Jean-Yves Le Drian pour la France, Ursula von der Leyen pour l’Allemagne, Tomasz Siemoniak pour la Pologne et Pedro Morenés pour l’Espagne étaient réunis à Lorient pour le 70e anniversaire de la libération de la ville, le 10 mai 1945, deux jours après la capitulation du Reich.
Après une série de naufrages dramatiques de migrants, ils se sont surtout penchés sur les propositions que le chef de la diplomatie européenne, Federica Mogherini, doit présenter lundi au Conseil de sécurité des Nations unies en vue d’une action militaire contre les passeurs, au départ notamment de Libye.
«Il faut d’abord échanger le renseignement pour localiser les passeurs et leurs moyens de transport», a résumé M. Le Drian. «Après, il faut une action coercitive et elle ne peut avoir lieu que s’il y a un mandat de l’ONU qui est en cours de discussion», a-t-il ajouté.

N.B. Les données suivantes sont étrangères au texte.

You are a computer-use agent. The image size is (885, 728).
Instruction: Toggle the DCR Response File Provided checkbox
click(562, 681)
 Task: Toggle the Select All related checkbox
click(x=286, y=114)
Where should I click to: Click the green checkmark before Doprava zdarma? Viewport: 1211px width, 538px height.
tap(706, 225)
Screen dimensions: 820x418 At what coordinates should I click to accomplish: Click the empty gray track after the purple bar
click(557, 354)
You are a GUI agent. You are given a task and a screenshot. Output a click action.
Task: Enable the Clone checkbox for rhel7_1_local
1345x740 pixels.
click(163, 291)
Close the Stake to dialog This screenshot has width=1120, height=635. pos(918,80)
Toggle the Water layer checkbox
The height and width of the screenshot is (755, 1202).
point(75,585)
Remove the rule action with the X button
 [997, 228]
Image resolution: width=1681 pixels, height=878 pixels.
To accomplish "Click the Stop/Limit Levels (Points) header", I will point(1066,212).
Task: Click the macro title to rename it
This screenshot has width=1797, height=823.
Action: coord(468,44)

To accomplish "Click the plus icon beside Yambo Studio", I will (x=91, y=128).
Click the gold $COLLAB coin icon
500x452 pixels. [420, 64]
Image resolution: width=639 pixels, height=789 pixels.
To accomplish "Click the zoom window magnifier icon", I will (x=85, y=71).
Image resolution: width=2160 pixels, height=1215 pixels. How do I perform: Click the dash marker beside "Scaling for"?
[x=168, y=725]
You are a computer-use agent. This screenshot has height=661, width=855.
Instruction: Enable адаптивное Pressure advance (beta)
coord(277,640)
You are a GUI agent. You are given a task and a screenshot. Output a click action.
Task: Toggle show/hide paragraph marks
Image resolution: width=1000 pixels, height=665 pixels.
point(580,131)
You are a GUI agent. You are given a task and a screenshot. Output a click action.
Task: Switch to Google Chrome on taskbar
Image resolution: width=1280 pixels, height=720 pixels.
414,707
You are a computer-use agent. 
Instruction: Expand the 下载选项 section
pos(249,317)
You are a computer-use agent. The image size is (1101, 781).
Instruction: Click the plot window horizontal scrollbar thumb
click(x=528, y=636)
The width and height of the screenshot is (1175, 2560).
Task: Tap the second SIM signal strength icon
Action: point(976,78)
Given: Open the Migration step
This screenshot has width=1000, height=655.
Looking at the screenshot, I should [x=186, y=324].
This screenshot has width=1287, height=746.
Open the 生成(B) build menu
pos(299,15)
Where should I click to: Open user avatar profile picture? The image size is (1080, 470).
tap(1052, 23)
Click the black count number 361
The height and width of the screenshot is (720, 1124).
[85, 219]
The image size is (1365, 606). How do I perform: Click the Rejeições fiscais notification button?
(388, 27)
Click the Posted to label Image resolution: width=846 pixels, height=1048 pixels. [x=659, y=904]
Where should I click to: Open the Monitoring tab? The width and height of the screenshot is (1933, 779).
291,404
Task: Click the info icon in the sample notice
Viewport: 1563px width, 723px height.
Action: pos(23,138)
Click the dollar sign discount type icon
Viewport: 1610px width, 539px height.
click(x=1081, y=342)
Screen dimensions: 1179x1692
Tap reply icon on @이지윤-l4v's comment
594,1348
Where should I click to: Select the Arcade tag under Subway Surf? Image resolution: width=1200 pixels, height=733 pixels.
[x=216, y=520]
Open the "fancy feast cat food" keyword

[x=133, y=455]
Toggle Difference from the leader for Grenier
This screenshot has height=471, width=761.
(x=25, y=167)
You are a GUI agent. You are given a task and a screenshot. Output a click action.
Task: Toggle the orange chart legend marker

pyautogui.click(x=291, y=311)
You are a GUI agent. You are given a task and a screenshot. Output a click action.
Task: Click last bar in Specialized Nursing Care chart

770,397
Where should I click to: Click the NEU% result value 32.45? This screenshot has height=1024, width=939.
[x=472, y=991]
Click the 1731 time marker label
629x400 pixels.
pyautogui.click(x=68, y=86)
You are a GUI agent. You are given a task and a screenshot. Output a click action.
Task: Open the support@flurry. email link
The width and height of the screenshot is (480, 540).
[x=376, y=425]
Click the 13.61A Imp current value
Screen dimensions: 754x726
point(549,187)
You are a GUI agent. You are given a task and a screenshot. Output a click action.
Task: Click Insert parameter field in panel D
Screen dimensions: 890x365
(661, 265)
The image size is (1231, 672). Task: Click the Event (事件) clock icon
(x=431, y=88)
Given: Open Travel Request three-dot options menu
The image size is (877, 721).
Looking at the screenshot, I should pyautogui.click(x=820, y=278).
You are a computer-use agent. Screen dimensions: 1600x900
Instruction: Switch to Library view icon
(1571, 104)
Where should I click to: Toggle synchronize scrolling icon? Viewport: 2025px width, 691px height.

Interception et destruction
Réunis dans l’urgence le 24 avril, les chefs d’État et de gouvernement européens ont décidé de demander l’aval de l’ONU pour mener des actions militaires contre les passeurs de clandestins en Libye.
L’UE envisage d’intercepter et de détruire les bateaux utilisés par les passeurs pour tracter jusqu’en haute mer des embarcations chargées de migrants, laissées ensuite à la dérive. Cette solution se heurte toutefois au droit international, qui lui interdit de se rendre dans les eaux territoriales libyennes ou d’arrêter un navire battant pavillon, sans mandat international.
En attendant ce feu vert de l’ONU, qui risque de se heurter à des objections de la Russie, les Européens pourraient agir contre les navires qui ne battent aucun pavillon.